▶
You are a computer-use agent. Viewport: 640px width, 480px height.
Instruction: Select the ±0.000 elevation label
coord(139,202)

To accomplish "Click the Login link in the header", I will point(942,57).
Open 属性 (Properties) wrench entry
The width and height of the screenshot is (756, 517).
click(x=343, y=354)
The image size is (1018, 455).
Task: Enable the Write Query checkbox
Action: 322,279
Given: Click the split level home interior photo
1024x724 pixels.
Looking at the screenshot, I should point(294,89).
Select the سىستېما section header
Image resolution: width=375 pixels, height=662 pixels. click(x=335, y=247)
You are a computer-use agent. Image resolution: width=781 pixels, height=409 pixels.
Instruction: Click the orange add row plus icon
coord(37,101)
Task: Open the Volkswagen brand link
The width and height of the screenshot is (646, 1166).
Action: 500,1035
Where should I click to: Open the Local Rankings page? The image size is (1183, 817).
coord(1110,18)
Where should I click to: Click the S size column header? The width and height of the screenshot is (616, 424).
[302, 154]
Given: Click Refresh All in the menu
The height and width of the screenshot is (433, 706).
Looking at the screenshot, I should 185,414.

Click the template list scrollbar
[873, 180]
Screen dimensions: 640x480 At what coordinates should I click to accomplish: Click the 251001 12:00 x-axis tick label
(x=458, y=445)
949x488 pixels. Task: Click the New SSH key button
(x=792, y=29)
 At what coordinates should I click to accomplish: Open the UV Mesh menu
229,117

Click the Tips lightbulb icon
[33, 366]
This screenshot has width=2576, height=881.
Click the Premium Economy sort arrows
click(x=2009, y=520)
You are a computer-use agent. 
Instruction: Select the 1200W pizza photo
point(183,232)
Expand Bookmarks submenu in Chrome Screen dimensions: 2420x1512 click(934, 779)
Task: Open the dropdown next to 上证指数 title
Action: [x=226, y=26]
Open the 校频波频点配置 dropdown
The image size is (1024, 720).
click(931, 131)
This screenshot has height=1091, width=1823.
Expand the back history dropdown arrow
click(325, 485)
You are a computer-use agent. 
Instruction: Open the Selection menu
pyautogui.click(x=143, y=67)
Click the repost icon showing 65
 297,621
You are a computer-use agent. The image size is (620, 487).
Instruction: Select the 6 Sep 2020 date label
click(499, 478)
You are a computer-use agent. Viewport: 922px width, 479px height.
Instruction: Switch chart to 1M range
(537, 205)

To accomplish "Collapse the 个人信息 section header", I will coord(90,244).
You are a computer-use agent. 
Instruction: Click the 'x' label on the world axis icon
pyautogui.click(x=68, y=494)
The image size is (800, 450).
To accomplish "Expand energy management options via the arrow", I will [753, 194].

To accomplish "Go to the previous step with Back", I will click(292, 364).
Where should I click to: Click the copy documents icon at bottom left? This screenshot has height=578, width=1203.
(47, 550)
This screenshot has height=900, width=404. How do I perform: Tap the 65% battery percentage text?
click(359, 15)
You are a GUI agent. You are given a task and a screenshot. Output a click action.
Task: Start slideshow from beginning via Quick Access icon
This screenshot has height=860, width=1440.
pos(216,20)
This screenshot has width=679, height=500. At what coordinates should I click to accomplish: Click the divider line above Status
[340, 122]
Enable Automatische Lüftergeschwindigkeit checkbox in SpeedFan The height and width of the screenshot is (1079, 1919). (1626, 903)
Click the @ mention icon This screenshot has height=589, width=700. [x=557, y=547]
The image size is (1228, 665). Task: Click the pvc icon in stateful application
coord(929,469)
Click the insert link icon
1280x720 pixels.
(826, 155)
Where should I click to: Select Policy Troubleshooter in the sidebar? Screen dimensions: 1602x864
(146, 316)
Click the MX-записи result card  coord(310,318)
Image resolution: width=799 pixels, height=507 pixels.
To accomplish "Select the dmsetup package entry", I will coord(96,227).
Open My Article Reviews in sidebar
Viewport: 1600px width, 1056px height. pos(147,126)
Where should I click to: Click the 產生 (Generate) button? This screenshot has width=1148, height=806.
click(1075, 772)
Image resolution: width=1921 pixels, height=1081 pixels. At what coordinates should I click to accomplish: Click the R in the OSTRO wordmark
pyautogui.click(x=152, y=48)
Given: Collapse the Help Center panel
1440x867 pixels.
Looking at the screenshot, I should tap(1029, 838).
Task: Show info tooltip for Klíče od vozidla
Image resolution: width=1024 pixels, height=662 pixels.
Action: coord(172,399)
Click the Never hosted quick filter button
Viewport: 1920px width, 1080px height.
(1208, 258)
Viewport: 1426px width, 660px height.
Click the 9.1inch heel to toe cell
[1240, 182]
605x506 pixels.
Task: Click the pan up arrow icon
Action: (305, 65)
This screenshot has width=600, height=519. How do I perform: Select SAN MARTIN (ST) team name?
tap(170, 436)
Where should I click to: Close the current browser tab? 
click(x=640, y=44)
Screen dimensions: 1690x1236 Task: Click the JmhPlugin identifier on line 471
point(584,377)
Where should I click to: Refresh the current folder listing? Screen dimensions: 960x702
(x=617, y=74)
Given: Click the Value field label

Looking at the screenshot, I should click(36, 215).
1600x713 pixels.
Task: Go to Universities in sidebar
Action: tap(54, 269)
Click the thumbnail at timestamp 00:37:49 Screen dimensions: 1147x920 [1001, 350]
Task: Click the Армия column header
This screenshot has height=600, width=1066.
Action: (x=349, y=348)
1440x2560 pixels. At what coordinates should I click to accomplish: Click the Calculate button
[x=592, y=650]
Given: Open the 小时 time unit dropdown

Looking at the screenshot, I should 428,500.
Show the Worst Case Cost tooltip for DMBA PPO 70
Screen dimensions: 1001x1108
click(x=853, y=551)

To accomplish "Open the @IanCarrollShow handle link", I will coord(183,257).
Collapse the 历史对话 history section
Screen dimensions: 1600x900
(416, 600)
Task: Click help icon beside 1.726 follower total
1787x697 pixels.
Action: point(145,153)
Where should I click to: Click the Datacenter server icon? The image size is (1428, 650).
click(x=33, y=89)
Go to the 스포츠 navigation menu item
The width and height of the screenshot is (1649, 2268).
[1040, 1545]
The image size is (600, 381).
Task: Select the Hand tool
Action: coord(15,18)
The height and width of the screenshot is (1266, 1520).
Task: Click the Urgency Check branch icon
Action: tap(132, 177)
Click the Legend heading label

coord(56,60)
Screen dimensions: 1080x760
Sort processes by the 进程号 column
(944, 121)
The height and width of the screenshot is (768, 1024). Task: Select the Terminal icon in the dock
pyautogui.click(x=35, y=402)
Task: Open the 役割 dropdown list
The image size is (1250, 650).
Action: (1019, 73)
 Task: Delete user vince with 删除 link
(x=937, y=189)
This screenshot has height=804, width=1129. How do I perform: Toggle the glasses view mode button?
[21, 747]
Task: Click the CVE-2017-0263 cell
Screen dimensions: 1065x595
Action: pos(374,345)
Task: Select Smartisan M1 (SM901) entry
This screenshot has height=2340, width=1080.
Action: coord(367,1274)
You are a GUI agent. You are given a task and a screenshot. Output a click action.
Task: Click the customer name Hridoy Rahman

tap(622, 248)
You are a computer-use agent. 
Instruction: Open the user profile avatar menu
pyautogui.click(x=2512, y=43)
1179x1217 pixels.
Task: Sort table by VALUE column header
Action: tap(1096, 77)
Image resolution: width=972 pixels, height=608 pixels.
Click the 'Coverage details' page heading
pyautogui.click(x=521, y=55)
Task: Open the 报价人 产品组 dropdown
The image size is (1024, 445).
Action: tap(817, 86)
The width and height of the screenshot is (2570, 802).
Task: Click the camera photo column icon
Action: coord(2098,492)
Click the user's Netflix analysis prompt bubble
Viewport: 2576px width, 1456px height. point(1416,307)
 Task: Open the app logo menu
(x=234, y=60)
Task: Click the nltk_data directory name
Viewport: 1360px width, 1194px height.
◀
→ **Activity**: Match on "Collapse" and copy out every line of the entries that contains it.

→ **Written solution**:
To accomplish "Collapse the 个人信息 section header", I will coord(90,244).
Given: Collapse the Help Center panel
Collapse the 历史对话 history section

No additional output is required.